Supermajority Education Fund and the State Innovation Exchange (SiX) have teamed up to shine a spotlight on state legislation that embodies the five “Majority Rules.” The Majority Rules are a value based-agenda informed by conversations with thousands of women* across the United States. These rules demand that: (1) our lives are safe, (2) our bodies are respected, (3) our work is valued, (4) our families are supported, and (5) our government represents us. By implementing public policies that realize these values, we can continue to protect, secure, and extend our rights to all women, especially those who have historically been blocked from exercising their basic rights.

Perhaps unlike ever before, the essential work to advance equality, including protecting the freedom to vote, abortion access, and other women’s rights, is taking place in state legislatures. For this reason, this interactive site and our full joint report uplifts recent state legislation aligned with these Majority Rules and highlights the women legislators and activists, particularly women of color, who have championed them. If you believe in the Majority Rules and are ready for a future where gender equality is the reality, then we hope that you utilize these resources to explore state-level policy options and to learn from the women and allies leading these reforms.

Read the full report here.

*We value the liberation of all people, and this publication uses an expansive definition of women. We fight alongside trans and cisgender women, gender nonbinary people, and anyone who has been marginalized due to their gender.

01

MAJORITY RULE 1OUR LIVES ARE SAFE

We live free of fear, intimidation and violence at home, at work and in our neighborhoods — no matter where we’re from, who we love, or how we identify.

Each year in the United States, an estimated 8.6 million women are stalked.

Unfortunately, the first Majority Rule is far from the current reality. Each year in the United States, an estimated 8.6 million women are stalked. From mounting instances of mass shootings and gun violence against women and children, climbing rates of intimate partner violence to escalating crimes perpetrated against Asian American and Pacific Islander (AAPI) women, rising murders of trans women, to increasing disappearances of both Black and Indigenous women, we are subjected to an onslaught of threats in our day-to-day lives which threaten our ability to feel safe and navigate the world freely.

Reforms must address these stark realities to ensure that women can live free from violence, for example by:

Click to hear from Georgia State Senator Kim Jackson

Case Study: Stalking Lease Release, Sen. Kim Jackson (Georgia)

Everyone is entitled to feel safe and secure in their homes. But that’s not always the case for people experiencing stalking — a prevalent problem across the United States.

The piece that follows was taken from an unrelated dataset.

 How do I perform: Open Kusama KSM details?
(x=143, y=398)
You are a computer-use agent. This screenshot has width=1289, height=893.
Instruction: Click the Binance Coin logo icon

People experiencing stalking should be able to pursue safer housing options without financial penalty, but that wasn’t always the case for Georgia residents. State Senator Kim Jackson of Georgia (District 41, Stone Mountain) introduced SB 75 – Stalking Lease Release in February 2021 that allows stalking victims to safely terminate their lease. SB 75 became law on July 1, 2021, making Georgia the fourteenth state to enact legislation allowing stalking victims to terminate their lease without consequence. The law provides a civil pathway for people experiencing stalking without having to wait for a criminal trial, allowing people who have been victimized and harmed to get away from the people who are victimizing them.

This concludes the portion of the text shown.